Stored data

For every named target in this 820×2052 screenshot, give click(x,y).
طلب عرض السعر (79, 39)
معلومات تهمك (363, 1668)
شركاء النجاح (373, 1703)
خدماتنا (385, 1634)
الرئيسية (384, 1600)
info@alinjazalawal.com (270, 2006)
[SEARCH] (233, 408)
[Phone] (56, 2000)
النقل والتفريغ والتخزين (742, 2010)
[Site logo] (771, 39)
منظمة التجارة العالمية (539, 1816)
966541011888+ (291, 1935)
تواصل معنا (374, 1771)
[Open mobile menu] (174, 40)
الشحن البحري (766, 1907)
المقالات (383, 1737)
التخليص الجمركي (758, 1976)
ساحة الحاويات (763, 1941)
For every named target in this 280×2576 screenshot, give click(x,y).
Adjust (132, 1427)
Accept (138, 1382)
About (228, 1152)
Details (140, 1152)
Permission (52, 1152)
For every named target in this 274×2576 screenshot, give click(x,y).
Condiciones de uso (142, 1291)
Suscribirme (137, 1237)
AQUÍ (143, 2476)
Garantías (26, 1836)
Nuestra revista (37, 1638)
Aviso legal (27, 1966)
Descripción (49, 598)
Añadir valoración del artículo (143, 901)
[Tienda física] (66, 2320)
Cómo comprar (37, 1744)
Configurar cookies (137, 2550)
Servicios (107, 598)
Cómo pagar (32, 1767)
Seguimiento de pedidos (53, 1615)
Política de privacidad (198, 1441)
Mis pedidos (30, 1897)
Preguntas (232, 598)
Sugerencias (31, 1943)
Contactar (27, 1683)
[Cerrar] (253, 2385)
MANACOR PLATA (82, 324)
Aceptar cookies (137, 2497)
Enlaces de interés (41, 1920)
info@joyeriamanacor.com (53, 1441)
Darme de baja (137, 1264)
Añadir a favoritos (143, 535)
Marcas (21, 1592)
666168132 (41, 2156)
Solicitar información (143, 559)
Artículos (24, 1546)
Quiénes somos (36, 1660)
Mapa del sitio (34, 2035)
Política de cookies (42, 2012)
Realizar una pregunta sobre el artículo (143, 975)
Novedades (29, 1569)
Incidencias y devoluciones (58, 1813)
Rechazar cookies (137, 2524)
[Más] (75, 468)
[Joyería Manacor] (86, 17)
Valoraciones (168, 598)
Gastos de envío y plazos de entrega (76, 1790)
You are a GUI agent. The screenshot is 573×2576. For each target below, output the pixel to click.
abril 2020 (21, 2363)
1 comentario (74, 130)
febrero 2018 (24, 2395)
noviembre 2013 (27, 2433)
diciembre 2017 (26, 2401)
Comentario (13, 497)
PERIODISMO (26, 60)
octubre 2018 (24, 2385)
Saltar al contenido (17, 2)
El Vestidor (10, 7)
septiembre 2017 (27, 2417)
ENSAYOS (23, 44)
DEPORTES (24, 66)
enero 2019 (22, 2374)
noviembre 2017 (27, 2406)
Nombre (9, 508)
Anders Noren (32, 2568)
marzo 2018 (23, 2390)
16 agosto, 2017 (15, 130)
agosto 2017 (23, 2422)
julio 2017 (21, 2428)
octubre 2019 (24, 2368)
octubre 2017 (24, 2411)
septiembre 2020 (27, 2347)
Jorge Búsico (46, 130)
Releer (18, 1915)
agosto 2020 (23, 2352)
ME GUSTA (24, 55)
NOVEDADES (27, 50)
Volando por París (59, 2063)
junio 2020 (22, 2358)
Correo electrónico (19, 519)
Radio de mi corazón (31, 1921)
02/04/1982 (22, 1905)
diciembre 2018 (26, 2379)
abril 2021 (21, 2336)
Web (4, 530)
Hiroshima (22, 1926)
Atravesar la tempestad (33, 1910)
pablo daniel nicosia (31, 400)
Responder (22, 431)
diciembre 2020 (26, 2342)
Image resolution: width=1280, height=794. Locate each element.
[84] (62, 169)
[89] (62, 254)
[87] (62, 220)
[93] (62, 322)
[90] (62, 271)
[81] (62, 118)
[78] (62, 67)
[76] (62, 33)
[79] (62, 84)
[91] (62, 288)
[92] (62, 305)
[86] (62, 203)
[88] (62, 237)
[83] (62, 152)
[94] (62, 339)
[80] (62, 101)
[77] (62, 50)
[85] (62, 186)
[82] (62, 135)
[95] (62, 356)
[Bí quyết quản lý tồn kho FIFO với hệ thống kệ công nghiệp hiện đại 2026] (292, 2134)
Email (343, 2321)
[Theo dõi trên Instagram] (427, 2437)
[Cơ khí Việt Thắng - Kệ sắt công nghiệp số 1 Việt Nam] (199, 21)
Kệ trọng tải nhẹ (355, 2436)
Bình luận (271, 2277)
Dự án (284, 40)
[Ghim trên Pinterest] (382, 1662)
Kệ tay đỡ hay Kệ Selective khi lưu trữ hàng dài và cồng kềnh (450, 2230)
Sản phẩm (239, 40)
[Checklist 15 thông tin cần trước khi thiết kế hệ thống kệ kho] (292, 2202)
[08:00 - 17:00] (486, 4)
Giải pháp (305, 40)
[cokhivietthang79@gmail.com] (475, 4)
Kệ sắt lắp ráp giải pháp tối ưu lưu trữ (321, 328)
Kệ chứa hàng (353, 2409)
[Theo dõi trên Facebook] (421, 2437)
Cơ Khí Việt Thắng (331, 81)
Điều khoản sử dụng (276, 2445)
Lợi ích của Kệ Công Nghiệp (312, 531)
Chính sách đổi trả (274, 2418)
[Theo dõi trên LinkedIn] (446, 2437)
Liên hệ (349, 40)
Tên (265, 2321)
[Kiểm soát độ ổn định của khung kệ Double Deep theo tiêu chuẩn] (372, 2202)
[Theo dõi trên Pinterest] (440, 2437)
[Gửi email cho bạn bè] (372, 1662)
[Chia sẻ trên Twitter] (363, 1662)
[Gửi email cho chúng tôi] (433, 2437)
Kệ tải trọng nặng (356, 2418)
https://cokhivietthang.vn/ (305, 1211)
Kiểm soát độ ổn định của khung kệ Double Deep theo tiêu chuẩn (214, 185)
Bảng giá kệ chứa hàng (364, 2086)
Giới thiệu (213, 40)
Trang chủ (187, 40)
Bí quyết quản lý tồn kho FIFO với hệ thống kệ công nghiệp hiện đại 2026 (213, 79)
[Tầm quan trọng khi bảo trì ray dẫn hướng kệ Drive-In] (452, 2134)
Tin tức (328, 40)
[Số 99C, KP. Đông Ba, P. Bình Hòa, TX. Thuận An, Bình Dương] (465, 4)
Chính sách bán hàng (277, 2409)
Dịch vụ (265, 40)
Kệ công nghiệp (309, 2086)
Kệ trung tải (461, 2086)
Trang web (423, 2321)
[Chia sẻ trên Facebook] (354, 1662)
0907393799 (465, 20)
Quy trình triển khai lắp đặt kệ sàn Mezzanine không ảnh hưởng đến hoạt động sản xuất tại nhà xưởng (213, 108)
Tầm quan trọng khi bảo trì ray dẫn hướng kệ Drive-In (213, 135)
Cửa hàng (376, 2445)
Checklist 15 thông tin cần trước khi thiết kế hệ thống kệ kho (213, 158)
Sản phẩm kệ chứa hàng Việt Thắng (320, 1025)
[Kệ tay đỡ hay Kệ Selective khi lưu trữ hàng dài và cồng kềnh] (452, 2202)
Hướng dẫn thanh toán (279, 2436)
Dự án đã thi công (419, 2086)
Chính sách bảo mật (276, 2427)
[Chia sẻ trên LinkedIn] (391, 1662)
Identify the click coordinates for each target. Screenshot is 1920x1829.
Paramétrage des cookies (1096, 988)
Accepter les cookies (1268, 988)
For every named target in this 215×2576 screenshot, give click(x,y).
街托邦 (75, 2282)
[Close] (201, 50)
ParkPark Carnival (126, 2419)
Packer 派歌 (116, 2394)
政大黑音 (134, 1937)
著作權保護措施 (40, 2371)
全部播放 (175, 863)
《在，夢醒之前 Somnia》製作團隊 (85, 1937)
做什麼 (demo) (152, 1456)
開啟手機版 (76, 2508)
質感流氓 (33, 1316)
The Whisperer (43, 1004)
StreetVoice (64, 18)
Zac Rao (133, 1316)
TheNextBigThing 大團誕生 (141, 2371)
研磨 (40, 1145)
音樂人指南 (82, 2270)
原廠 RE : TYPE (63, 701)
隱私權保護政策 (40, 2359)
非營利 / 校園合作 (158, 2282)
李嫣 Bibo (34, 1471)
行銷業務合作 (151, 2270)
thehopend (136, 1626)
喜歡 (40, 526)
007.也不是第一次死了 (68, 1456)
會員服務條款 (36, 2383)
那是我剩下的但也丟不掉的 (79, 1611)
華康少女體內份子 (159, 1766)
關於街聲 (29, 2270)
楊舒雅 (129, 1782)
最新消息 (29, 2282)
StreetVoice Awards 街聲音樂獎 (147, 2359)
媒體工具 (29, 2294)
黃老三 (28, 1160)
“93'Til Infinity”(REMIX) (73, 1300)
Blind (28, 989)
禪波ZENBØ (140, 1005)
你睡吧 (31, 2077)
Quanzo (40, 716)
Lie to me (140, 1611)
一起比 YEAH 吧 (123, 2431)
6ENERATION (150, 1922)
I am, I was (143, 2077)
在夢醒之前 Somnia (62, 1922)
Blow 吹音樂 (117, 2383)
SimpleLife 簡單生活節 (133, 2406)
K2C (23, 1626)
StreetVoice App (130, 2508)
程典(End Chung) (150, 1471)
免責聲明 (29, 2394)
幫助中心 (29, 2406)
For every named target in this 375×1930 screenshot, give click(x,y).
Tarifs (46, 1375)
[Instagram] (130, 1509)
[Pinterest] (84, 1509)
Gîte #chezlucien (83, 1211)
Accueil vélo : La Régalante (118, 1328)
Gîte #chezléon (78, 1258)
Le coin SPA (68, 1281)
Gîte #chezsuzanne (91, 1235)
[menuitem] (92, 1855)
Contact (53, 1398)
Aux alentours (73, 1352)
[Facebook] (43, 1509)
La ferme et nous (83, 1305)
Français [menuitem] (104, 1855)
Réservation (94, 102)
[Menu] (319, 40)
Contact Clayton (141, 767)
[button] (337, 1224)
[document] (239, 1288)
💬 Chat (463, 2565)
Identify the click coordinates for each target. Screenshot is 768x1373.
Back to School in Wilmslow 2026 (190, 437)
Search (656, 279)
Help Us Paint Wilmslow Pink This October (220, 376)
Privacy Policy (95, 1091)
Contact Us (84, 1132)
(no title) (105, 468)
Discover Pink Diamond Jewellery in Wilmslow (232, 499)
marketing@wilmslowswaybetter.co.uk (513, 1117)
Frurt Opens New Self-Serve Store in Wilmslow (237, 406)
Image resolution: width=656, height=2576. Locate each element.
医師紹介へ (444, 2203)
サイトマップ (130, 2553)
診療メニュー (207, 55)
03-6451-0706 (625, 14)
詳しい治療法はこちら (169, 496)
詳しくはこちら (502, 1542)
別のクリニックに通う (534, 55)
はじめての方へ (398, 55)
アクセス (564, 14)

(EXERCISE REQUIREMENTS) Among the lines of the data, find every one that holds "named" and copy it.

(WRITTEN SOLUTION)
For every named target in this 820×2052 screenshot, give click(x,y).
For every named target in this 280×2576 screenshot, give click(x,y).
For every named target in this 274×2576 screenshot, give click(x,y).
For every named target in this 215×2576 screenshot, give click(x,y).
For every named target in this 375×1930 screenshot, give click(x,y).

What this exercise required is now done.